産業廃棄物の種類とは?

  産業廃棄物とはどういうものなのか、普段の生活を送る上であまり身近に感じないという人は多いのではないでしょうか。何となく怖いと感じていたり、ニュースで不法投棄問題などを見ることはあるけれど具体的にはよく判らないという人もいらっしゃるでしょう。

 それでは「産業廃棄物」とは一体どういうものなのでしょうか。

産業廃棄物とは、廃棄物の処理及び清掃に関する法律(通称 廃棄物処理法。以下「法」という。)に定められた21種類の廃棄物をいいます。

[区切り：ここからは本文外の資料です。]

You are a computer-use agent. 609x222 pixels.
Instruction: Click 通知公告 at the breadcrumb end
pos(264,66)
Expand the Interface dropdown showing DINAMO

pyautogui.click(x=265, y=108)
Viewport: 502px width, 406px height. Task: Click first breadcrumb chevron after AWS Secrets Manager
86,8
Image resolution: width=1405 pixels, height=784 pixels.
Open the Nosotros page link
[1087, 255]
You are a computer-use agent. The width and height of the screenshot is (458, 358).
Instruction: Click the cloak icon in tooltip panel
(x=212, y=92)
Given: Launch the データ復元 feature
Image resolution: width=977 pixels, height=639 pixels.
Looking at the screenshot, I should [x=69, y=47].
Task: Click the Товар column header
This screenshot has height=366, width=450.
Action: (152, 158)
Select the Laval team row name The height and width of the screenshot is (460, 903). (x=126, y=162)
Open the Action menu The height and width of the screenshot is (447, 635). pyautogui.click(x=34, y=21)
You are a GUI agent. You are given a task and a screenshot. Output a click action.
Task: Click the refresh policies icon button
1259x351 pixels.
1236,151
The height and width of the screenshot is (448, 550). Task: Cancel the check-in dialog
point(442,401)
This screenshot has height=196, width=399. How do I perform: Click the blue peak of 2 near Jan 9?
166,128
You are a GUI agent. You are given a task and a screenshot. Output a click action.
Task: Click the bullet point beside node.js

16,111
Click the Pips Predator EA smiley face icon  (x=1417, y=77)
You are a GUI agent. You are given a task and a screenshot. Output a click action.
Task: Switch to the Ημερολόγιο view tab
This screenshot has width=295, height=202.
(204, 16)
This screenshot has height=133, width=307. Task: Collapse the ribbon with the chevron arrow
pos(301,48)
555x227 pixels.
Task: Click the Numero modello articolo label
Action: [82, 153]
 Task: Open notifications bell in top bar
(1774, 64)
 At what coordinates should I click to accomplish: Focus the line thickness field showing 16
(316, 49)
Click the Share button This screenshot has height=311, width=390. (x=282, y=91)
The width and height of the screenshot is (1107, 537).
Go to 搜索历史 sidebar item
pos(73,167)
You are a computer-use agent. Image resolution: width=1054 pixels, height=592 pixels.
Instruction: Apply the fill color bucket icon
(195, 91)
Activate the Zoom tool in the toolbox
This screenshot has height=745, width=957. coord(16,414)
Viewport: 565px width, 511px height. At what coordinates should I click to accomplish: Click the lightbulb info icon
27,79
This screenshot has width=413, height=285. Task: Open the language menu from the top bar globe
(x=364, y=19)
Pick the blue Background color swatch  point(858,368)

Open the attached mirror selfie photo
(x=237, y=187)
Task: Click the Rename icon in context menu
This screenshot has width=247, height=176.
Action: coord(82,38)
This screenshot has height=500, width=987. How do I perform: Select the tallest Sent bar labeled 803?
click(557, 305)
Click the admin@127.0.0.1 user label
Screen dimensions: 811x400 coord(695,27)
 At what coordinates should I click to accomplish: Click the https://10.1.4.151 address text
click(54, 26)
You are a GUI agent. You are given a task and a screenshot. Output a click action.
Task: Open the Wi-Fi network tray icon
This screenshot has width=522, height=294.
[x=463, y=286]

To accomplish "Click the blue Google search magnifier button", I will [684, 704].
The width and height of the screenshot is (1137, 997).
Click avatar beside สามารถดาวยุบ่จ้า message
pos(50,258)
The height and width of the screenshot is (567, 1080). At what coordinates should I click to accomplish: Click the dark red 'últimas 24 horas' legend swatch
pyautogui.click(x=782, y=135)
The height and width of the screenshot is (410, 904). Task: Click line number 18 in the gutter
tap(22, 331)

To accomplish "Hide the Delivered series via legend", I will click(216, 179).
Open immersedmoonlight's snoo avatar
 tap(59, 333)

一般的には、会社や工場、建設業など全ての業種での事業活動によって生じる廃棄物のことをいいます。毎日の食卓に上る食料品が加工されるときや普段着ている衣類が作られるとき、家電製品や乗用車が製造されるときなどに出る廃棄物、病院で出る使用済みの注射針、住宅を解体した後に出た廃材。これらは全て産業廃棄物です。

つまり産業廃棄物とは、もともとは私たちのとても身近にあるものに深く関わっているものだった、ということになるわけです。(産業廃棄物の種類)

 なお、産業廃棄物中でも特に環境や人体への影響の可能性が顕著なものは、さらに産業廃棄物とは区別され「特別管理産業廃棄物」と呼ばれています。

 


産業廃棄物の種類とは?

 産業廃棄物は、事業活動によって出た不要物を指しますが、その種類には様々なものがあります。中には特定の業種から出る特定の種類の廃棄物を産業廃棄物として規定しているものもあります。産業廃棄物の種類は法律によって具体的に次のようなものが挙げられています。

・灰や石炭がらなどの「燃え殻」
・工場や下水道などから出る「汚泥」
・廃タールピッチ、固形石鹸、廃潤滑油などの「廃油」
・廃硫酸や廃塩酸などの「廃酸」
・廃ソーダ液や廃アンモニア液などの「廃アルカリ」
・合成樹脂や合成繊維、発泡スチロールなどのくずの「廃プラスチック類」
・天然ゴムくずの「ゴムくず」
・鉄、ブリキ、トタンなどのくずの「鉄くず」
「ガラスくず・コンクリートくず及び陶磁器くず」
・高炉や平炉などからの残さいのうち有害なものの「鉱さい」
・工事や新築、建築物の撤去などによる「がれき」
・集じん施設によって集められた「ばいじん」
・紙製造や印刷業、建設業などから出る「紙くず」
・製造業や建設業などから出る「木くず」
・繊維業や建設業から出る「繊維くず」
・食料品や医薬品製造業から出る「動植物性残さ」
・と畜場や食鳥処理業で出る「動物系固形不要物」
・畜産農業などから出る「動物のふん尿」「動物の死体」
・上記の種類の産業廃棄物を処分するために処理したもの

特別管理産業廃棄物の種類

 産業廃棄物の中でも爆発性のあるもの、毒性のあるもの、感染性があるものなど、特に人体や環境に何らかの被害が生じる恐れのある種類の産業廃棄物を「特別管理産業廃棄物」と呼んで区別しています。特別管理産業廃棄物には次のような種類のものが挙げられます。
・産業廃棄物の中で引火点が70度以下の燃焼しやすい種類の揮発油、灯油、軽油等の「廃油」
・pHが2.0以下の非常に腐食性の高い「廃酸」
・pHが12.5以上の非常に腐食性の高い「廃アルカリ」
・医療機関や研究施設などから発生する血液の付着したガーゼや注射針など、人体に感染する怖れのある病原体が含まれた「感染性産業廃棄物」
・廃ポリ塩化ビフェニルやポリ塩化ビフェニルに汚染された産業廃棄物、建築物から排出される廃石綿などや法律に規定された基準値を満たしていない有害物質が含まれた有害産業廃棄物など、特別な管理が必要な「特定有害産業廃棄物」。